### Exercise requirements
Extend the passage on hospitality in the early church below by writing what comes after its final sentence.

======== Passage to read

Hospitality 2
As I was preparing to talk about hospitality in the early church at Hills on Sunday, I was amazed at how much I had looked at the book of Acts through the eyes of my late 20th century church eyes. You know, the church that has 3 or 4 hundred people in a nice church auditorium used a couple of times a week with everyone sitting in rows and facing the front listening to one person drone on and on and afterwards trying to find someone to go out to eat with so you could practice the hospitality you were shown by someone else last week.
Now (with my 21st century eyes) I am seeing stuff in the book of Acts I never realized was there. I am seeing that the house churches were the embodiment of biblical and Christian hospitality. These house churches were not preacing points but places where dialogue happened. (Preaching was primarily for the proclamation of the glad tidings to people who had not yet experienced the reality of the risen Christ.)
In my life the theological aspects of hospitality had been left unstudied. If I had ever heard a message on it, the main ideas were neighbourliness or inviting someone home for dinner after church. I never saw that the core of Christianity and the success of the movement revolved around hospitality. Hospitality resulted in household salvation and was the medium of the growth of Christianity
In many ways this is counter cultural teaching but Christians need to excel in this virtue and transform it into a distinctly Christian principle. We are called to a higher level of living than the society around us and so must live as relational people. A commitment to hospitality confronts our society's rampant individualism and it actually protects our life together as the people of God.

================
======== Input data

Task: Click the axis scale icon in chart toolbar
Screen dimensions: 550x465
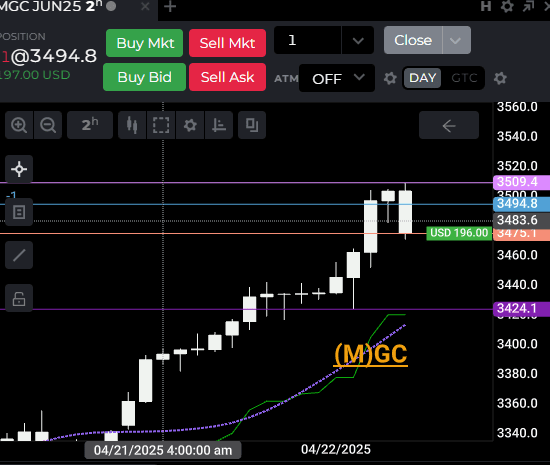Action: coord(219,125)
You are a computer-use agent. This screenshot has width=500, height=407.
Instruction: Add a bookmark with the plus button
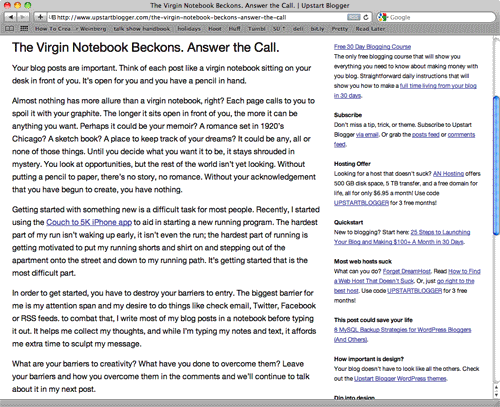point(40,17)
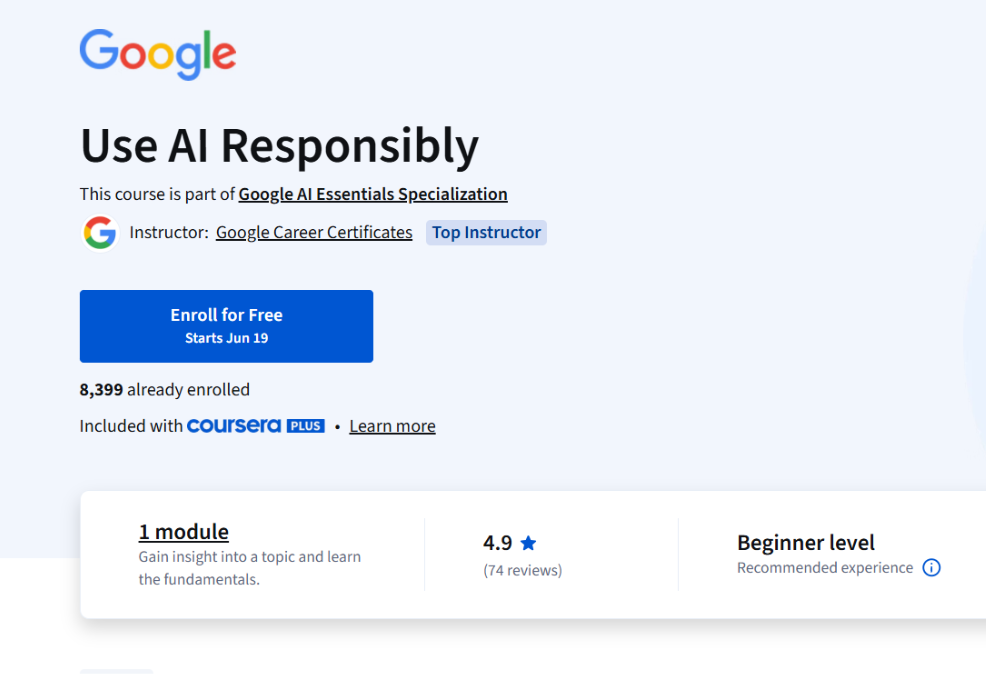Open the Learn more link
Viewport: 986px width, 685px height.
click(392, 425)
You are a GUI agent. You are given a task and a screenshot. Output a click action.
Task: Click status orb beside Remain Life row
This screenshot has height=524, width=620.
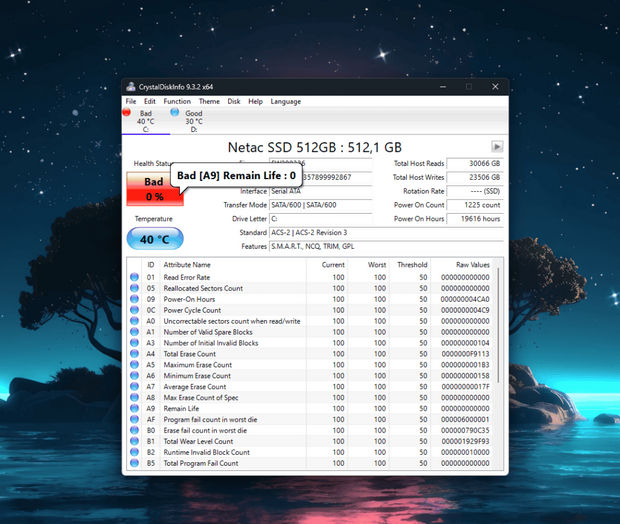135,408
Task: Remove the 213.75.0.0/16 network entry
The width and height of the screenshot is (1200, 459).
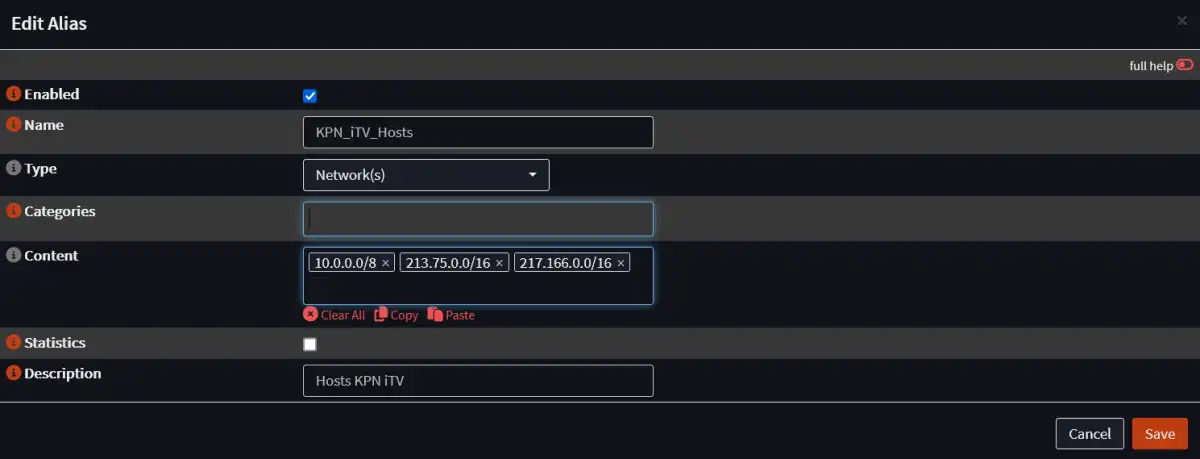Action: pos(500,263)
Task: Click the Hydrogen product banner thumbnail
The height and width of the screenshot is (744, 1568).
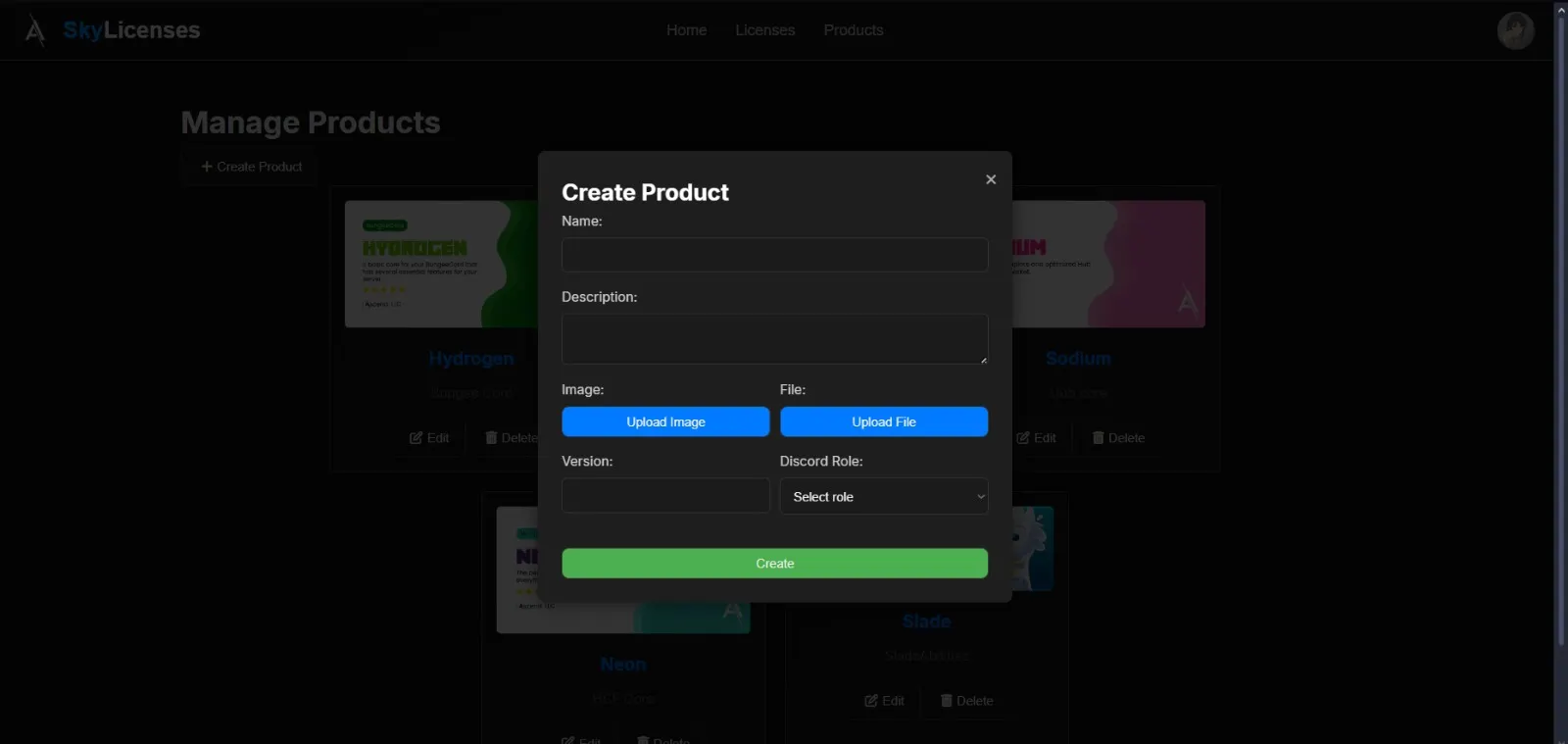Action: [441, 264]
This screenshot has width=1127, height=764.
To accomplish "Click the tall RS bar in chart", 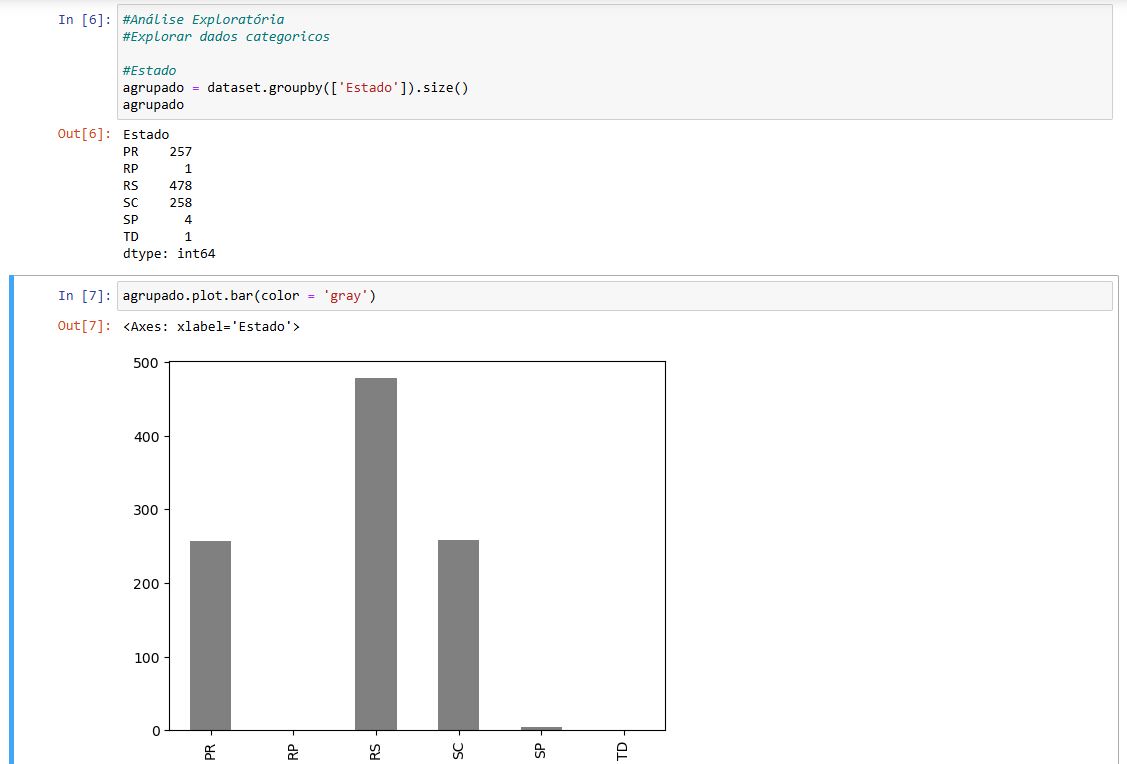I will click(375, 554).
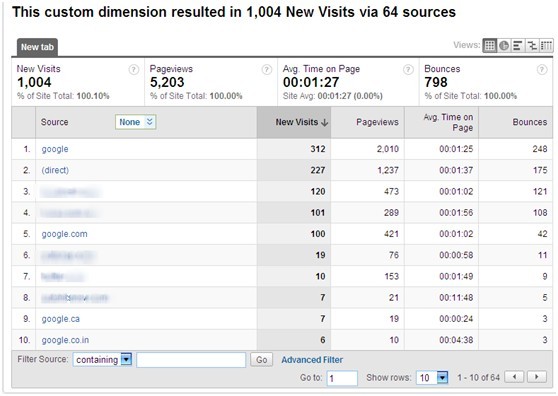558x396 pixels.
Task: Switch to the data table view icon
Action: point(490,46)
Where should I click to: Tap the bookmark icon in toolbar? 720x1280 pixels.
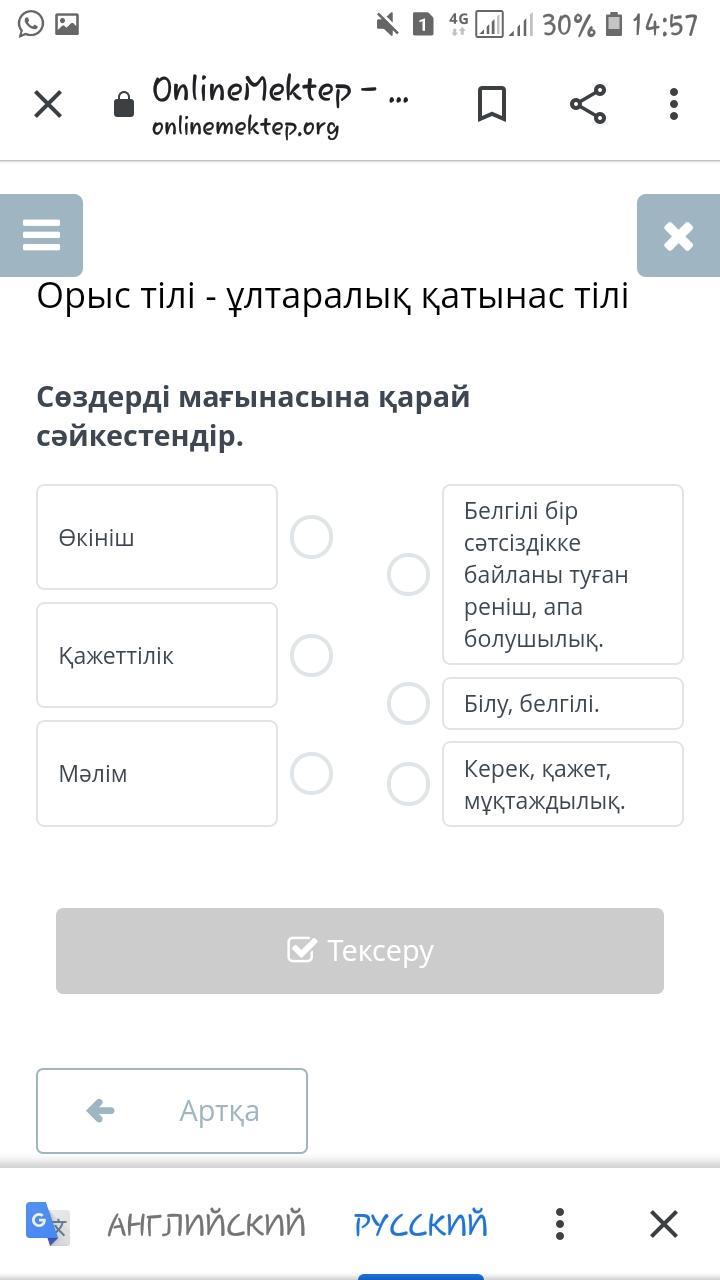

================

### Output for this exercise
A few Scriptures ... Hospitality is our duty and the duty of elders Titus 1:8; it is a spiritual gift Rom 12:13; practice hospitality without grumbling 1 Peter 4:9; by hospitality we may entertain strangers Heb 13:2; in the gospels, the very success of the mission depended on hospitality – finding a man of peace and being welcomed into homes Mt 10:5-42; Mk 6:7-11; Lk 9:2-5; 10:1-16.
The challenge remains: can we break out of the individualistic culture around us (and deeply ingrained in us) in order actually practice what is commanded? I know it is challenging me because hospitality is exercised as a household and everyone in the household needs to cooperate - or at least comply - in order to make hospitality effective. The last post about the role of women in hospitality neglected to mention that it is a combined role requiring husband and wife (and often children and extended family) to participate together "without grumbling!"